-------- Information provided --------

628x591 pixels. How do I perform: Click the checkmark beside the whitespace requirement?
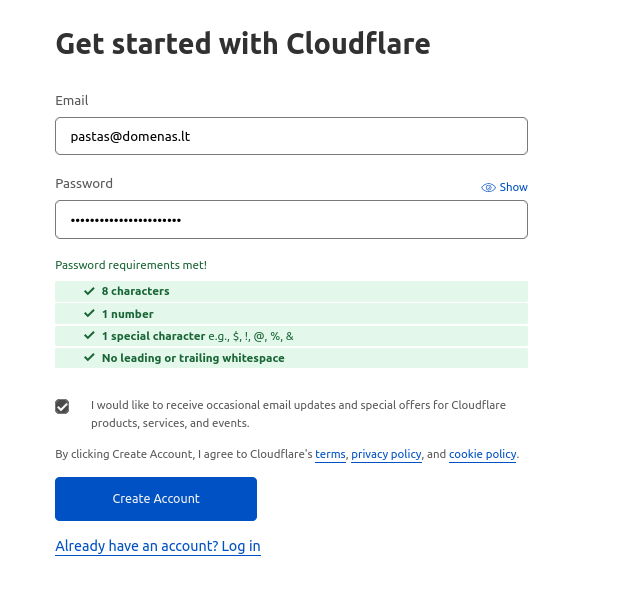(x=90, y=358)
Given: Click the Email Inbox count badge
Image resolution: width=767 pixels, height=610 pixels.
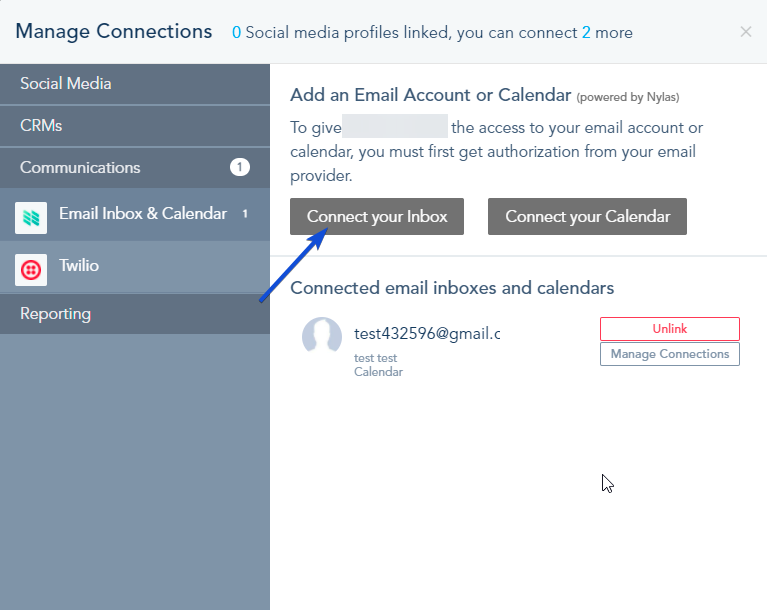Looking at the screenshot, I should [245, 214].
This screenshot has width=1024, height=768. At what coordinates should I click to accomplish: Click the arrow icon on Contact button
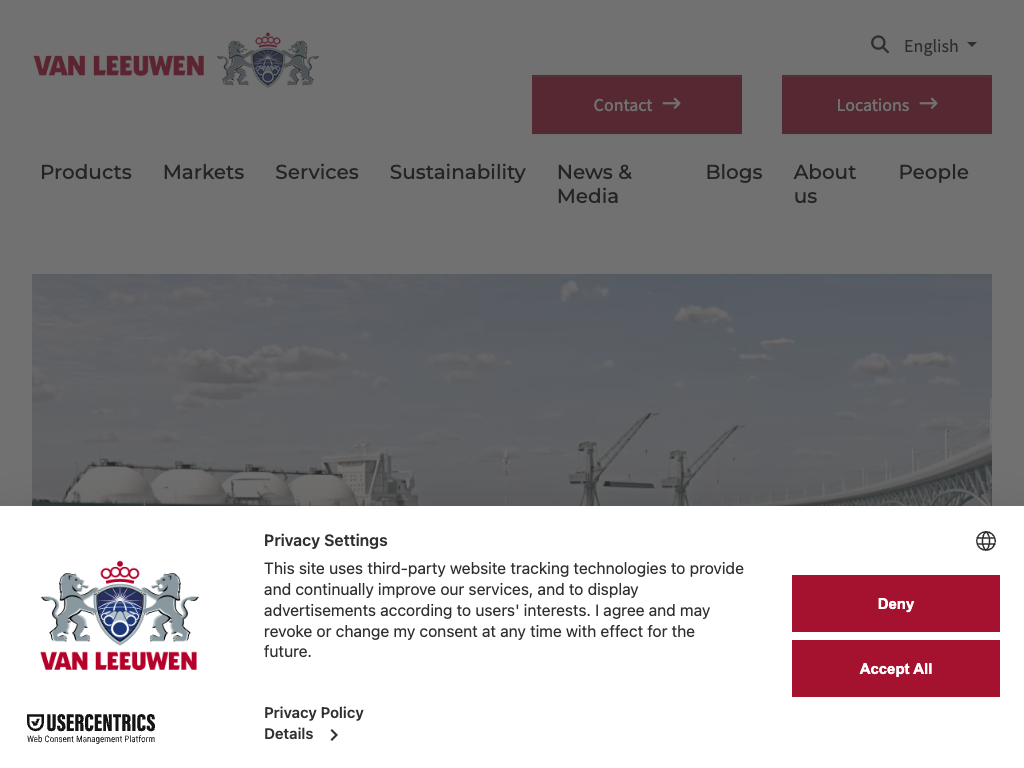[671, 104]
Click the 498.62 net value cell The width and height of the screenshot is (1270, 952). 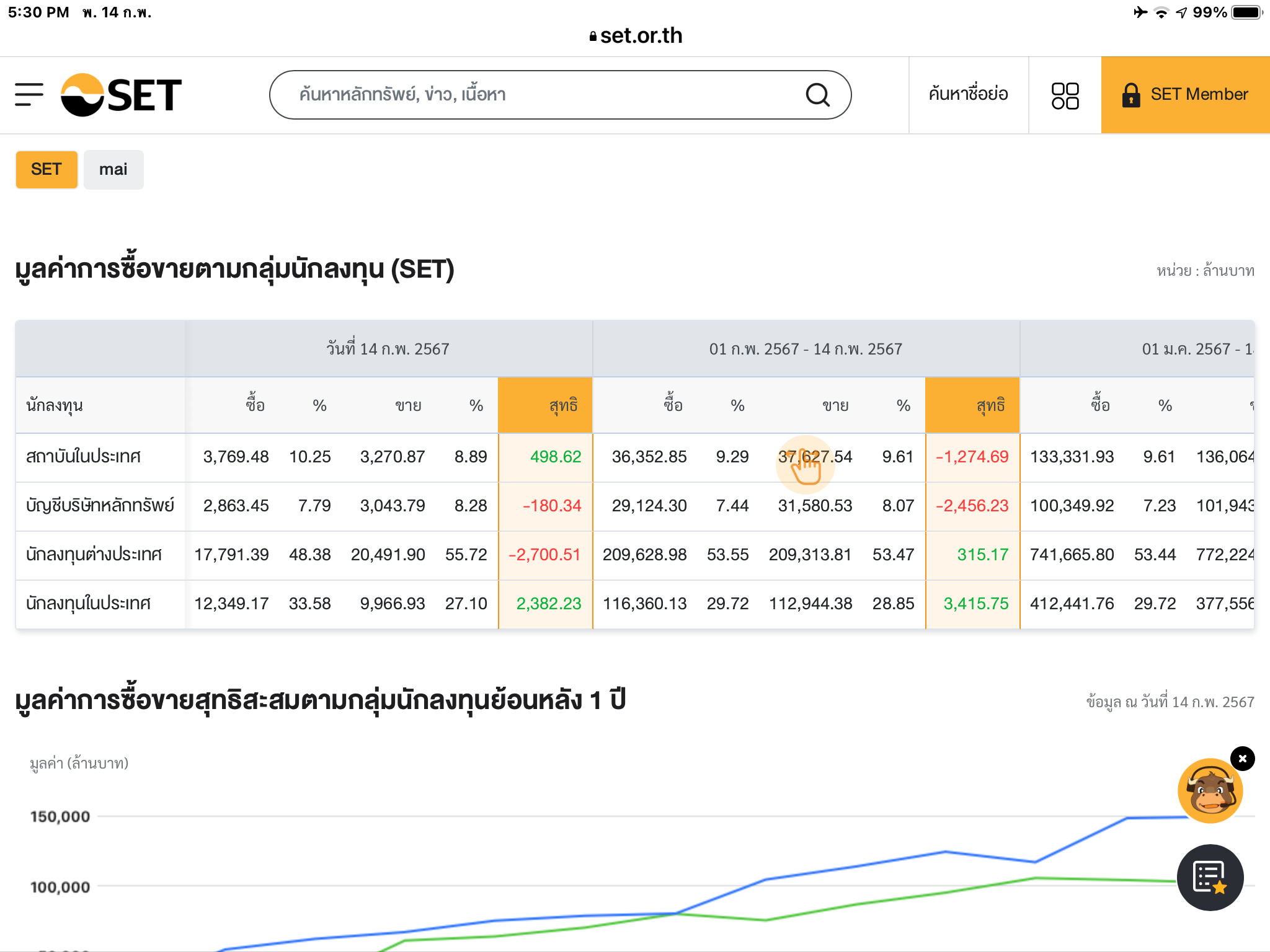tap(555, 457)
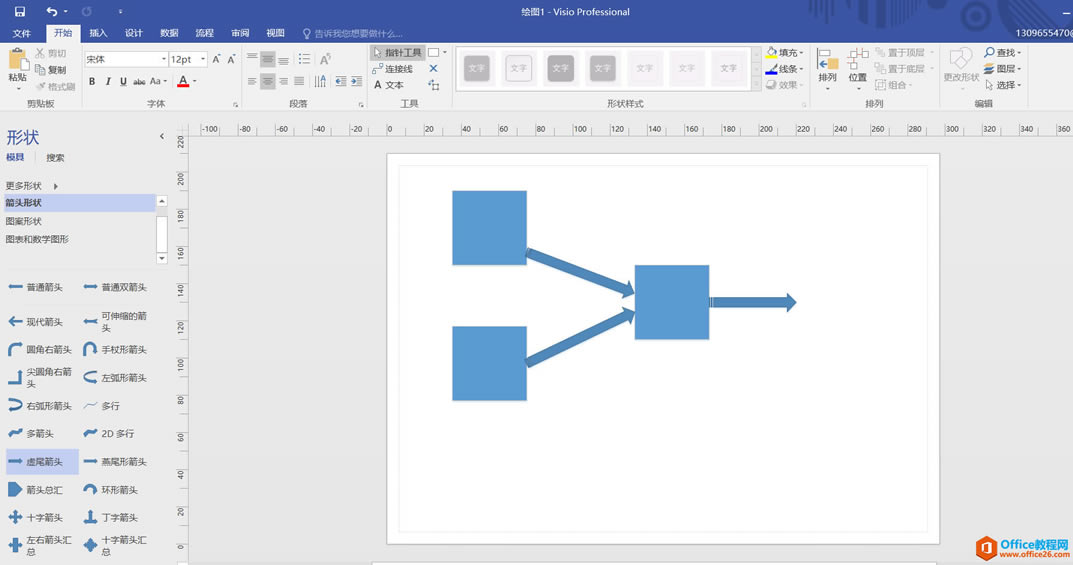This screenshot has width=1073, height=565.
Task: Click the 'Tell me what you want' search box
Action: tap(358, 33)
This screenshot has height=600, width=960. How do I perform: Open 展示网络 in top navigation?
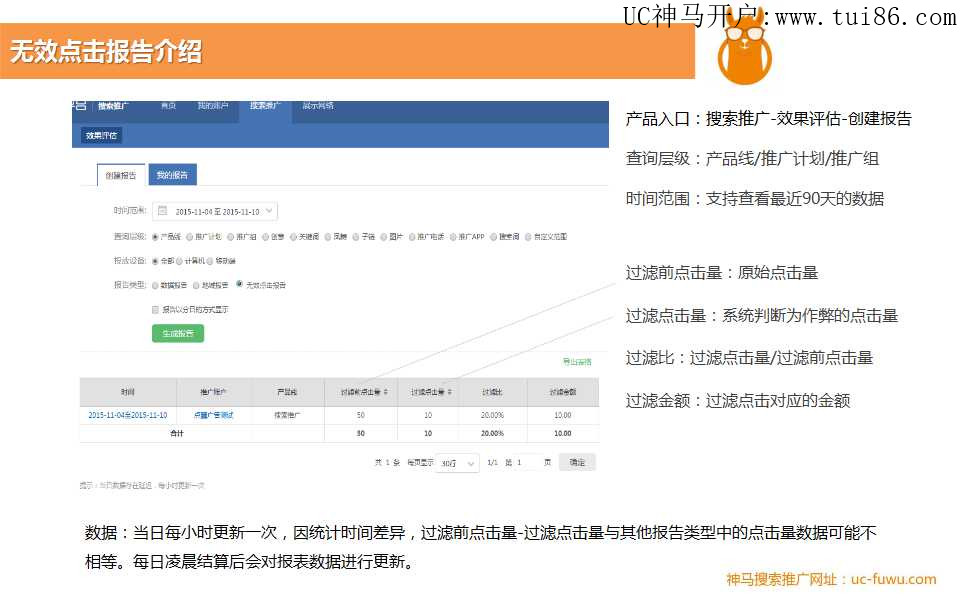(x=318, y=106)
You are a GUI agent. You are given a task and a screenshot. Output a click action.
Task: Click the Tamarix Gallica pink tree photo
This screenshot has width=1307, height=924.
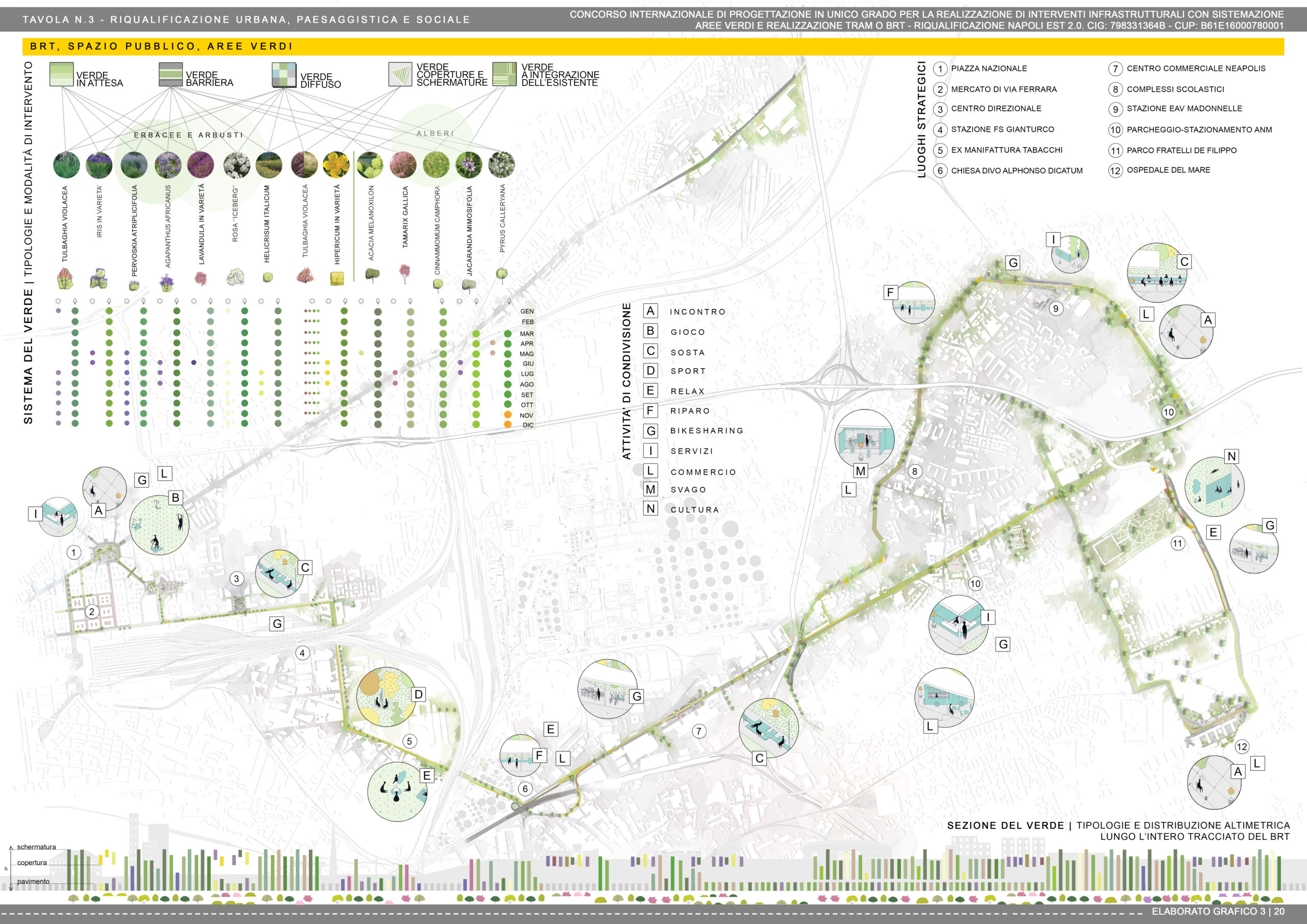(x=403, y=164)
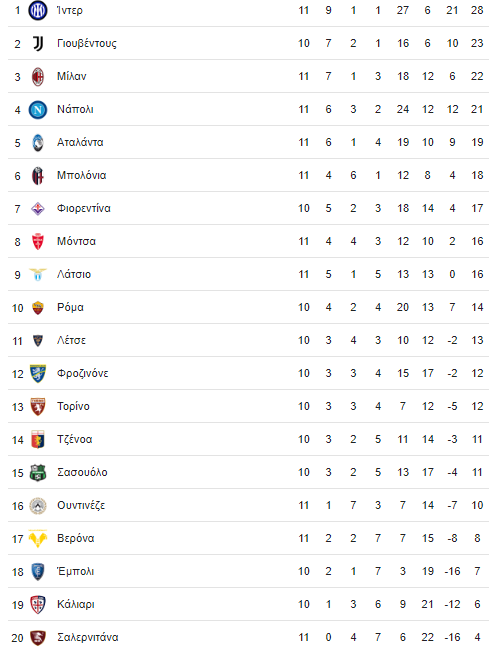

--------

Exercise details
Rewrite the data starting at the beginning and ending with the line that contains "Looking at the", replacing "checkmark" with "check icon" and keeping everything else unchanged. Leave the pictures out of your answer.

Result for this task
628x591 pixels. How do I perform: Click the check icon beside the whitespace requirement?
(x=90, y=358)
Given: Click the Email Inbox count badge
Image resolution: width=767 pixels, height=610 pixels.
Looking at the screenshot, I should [245, 214].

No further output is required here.